## Recorded data

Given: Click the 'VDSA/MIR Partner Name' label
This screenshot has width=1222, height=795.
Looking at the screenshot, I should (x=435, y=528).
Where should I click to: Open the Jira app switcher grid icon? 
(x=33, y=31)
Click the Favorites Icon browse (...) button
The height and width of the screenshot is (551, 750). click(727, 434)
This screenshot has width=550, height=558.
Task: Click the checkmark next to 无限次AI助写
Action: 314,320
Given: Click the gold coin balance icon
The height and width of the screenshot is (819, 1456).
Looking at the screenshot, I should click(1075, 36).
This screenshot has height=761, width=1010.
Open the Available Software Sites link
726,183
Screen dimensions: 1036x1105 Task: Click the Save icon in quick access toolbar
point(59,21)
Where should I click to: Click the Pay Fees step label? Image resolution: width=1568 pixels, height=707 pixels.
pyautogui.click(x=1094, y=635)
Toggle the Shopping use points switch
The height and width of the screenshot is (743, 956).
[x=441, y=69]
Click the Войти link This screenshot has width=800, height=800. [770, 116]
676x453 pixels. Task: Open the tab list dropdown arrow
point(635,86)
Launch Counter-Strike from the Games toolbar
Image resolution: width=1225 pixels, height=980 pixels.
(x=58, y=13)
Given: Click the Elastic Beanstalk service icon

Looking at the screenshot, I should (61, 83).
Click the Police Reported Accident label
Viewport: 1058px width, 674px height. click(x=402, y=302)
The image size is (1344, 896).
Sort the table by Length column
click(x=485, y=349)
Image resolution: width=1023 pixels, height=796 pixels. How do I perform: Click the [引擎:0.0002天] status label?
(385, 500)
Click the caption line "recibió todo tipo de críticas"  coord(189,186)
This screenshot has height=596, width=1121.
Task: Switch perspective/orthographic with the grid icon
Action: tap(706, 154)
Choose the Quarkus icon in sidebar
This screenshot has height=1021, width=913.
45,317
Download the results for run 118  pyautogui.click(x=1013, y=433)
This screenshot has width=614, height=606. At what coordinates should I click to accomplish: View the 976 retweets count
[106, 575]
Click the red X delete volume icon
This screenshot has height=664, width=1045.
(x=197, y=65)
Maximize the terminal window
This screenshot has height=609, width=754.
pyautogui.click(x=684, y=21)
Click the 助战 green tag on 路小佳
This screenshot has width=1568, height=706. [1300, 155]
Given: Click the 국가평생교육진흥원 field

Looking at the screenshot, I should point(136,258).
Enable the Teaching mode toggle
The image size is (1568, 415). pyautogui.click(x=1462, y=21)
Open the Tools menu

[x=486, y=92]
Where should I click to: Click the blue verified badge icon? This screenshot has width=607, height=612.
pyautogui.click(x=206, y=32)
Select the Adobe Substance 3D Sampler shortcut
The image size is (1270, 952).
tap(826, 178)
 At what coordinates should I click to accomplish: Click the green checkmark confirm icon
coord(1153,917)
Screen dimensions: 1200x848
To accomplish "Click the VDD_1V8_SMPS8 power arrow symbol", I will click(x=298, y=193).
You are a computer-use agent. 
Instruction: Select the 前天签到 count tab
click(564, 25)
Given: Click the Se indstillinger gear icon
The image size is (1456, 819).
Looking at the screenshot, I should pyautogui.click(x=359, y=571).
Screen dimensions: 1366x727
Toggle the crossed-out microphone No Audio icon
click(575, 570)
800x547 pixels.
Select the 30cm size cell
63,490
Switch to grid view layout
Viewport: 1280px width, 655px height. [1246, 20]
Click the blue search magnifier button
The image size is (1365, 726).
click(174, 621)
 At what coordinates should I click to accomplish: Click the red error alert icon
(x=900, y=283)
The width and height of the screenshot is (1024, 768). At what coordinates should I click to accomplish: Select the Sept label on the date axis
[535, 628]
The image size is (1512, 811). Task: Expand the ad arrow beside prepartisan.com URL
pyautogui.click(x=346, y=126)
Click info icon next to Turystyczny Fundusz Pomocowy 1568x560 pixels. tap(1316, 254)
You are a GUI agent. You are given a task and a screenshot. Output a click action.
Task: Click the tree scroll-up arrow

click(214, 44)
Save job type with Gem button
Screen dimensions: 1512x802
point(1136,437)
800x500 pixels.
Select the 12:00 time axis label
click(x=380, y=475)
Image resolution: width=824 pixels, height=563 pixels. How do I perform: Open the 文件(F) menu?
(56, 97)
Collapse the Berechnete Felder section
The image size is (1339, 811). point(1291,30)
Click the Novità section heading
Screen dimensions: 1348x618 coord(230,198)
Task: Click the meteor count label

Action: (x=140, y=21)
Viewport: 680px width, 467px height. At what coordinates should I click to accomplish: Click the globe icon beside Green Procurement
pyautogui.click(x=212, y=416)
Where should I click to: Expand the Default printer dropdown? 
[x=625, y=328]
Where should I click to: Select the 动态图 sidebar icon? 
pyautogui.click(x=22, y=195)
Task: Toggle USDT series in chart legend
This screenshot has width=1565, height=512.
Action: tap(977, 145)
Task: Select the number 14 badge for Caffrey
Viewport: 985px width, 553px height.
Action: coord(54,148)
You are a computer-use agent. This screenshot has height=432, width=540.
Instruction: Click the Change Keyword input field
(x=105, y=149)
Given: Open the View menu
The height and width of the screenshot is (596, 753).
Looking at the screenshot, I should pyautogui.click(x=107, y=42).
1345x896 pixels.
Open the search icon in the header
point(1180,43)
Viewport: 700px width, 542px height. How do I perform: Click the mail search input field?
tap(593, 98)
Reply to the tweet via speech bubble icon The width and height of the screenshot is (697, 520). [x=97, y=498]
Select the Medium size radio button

## Exercise directions
With no word added or dropped, repeat the entire listing.

## Finished exercise
Given: Click the 'VDSA/MIR Partner Name' label
This screenshot has width=1222, height=795.
Looking at the screenshot, I should (x=435, y=528).
Where should I click to: Open the Jira app switcher grid icon? 
(x=33, y=31)
Click the Favorites Icon browse (...) button
The height and width of the screenshot is (551, 750). click(727, 434)
This screenshot has width=550, height=558.
Task: Click the checkmark next to 无限次AI助写
Action: 314,320
Given: Click the gold coin balance icon
The height and width of the screenshot is (819, 1456).
Looking at the screenshot, I should click(1075, 36).
This screenshot has height=761, width=1010.
Open the Available Software Sites link
726,183
Screen dimensions: 1036x1105 Task: Click the Save icon in quick access toolbar
point(59,21)
Where should I click to: Click the Pay Fees step label? Image resolution: width=1568 pixels, height=707 pixels.
pyautogui.click(x=1094, y=635)
Toggle the Shopping use points switch
The height and width of the screenshot is (743, 956).
[x=441, y=69]
Click the Войти link This screenshot has width=800, height=800. [770, 116]
676x453 pixels. Task: Open the tab list dropdown arrow
point(635,86)
Launch Counter-Strike from the Games toolbar
Image resolution: width=1225 pixels, height=980 pixels.
(x=58, y=13)
Given: Click the Elastic Beanstalk service icon

Looking at the screenshot, I should (61, 83).
Click the Police Reported Accident label
Viewport: 1058px width, 674px height. click(x=402, y=302)
The image size is (1344, 896).
Sort the table by Length column
click(x=485, y=349)
Image resolution: width=1023 pixels, height=796 pixels. How do I perform: Click the [引擎:0.0002天] status label?
(385, 500)
Click the caption line "recibió todo tipo de críticas"  coord(189,186)
This screenshot has height=596, width=1121.
Task: Switch perspective/orthographic with the grid icon
Action: tap(706, 154)
Choose the Quarkus icon in sidebar
This screenshot has height=1021, width=913.
45,317
Download the results for run 118  pyautogui.click(x=1013, y=433)
This screenshot has width=614, height=606. At what coordinates should I click to accomplish: View the 976 retweets count
[106, 575]
Click the red X delete volume icon
This screenshot has height=664, width=1045.
(x=197, y=65)
Maximize the terminal window
This screenshot has height=609, width=754.
pyautogui.click(x=684, y=21)
Click the 助战 green tag on 路小佳
This screenshot has width=1568, height=706. [1300, 155]
Given: Click the 국가평생교육진흥원 field

Looking at the screenshot, I should point(136,258).
Enable the Teaching mode toggle
The image size is (1568, 415). pyautogui.click(x=1462, y=21)
Open the Tools menu

[x=486, y=92]
Where should I click to: Click the blue verified badge icon? This screenshot has width=607, height=612.
pyautogui.click(x=206, y=32)
Select the Adobe Substance 3D Sampler shortcut
The image size is (1270, 952).
tap(826, 178)
 At what coordinates should I click to accomplish: Click the green checkmark confirm icon
coord(1153,917)
Screen dimensions: 1200x848
To accomplish "Click the VDD_1V8_SMPS8 power arrow symbol", I will click(x=298, y=193).
You are a computer-use agent. 
Instruction: Select the 前天签到 count tab
click(564, 25)
Given: Click the Se indstillinger gear icon
The image size is (1456, 819).
Looking at the screenshot, I should pyautogui.click(x=359, y=571).
Screen dimensions: 1366x727
Toggle the crossed-out microphone No Audio icon
click(575, 570)
800x547 pixels.
Select the 30cm size cell
63,490
Switch to grid view layout
Viewport: 1280px width, 655px height. [1246, 20]
Click the blue search magnifier button
The image size is (1365, 726).
click(174, 621)
 At what coordinates should I click to accomplish: Click the red error alert icon
(x=900, y=283)
The width and height of the screenshot is (1024, 768). At what coordinates should I click to accomplish: Select the Sept label on the date axis
[535, 628]
The image size is (1512, 811). Task: Expand the ad arrow beside prepartisan.com URL
pyautogui.click(x=346, y=126)
Click info icon next to Turystyczny Fundusz Pomocowy 1568x560 pixels. tap(1316, 254)
You are a GUI agent. You are given a task and a screenshot. Output a click action.
Task: Click the tree scroll-up arrow

click(214, 44)
Save job type with Gem button
Screen dimensions: 1512x802
point(1136,437)
800x500 pixels.
Select the 12:00 time axis label
click(x=380, y=475)
Image resolution: width=824 pixels, height=563 pixels. How do I perform: Open the 文件(F) menu?
(56, 97)
Collapse the Berechnete Felder section
The image size is (1339, 811). point(1291,30)
Click the Novità section heading
Screen dimensions: 1348x618 coord(230,198)
Task: Click the meteor count label

Action: (x=140, y=21)
Viewport: 680px width, 467px height. At what coordinates should I click to accomplish: Click the globe icon beside Green Procurement
pyautogui.click(x=212, y=416)
Where should I click to: Expand the Default printer dropdown? 
[x=625, y=328]
Where should I click to: Select the 动态图 sidebar icon? 
pyautogui.click(x=22, y=195)
Task: Toggle USDT series in chart legend
This screenshot has width=1565, height=512.
Action: tap(977, 145)
Task: Select the number 14 badge for Caffrey
Viewport: 985px width, 553px height.
Action: coord(54,148)
You are a computer-use agent. This screenshot has height=432, width=540.
Instruction: Click the Change Keyword input field
(x=105, y=149)
Given: Open the View menu
The height and width of the screenshot is (596, 753).
Looking at the screenshot, I should pyautogui.click(x=107, y=42).
1345x896 pixels.
Open the search icon in the header
point(1180,43)
Viewport: 700px width, 542px height. How do I perform: Click the mail search input field?
tap(593, 98)
Reply to the tweet via speech bubble icon The width and height of the screenshot is (697, 520). [x=97, y=498]
Select the Medium size radio button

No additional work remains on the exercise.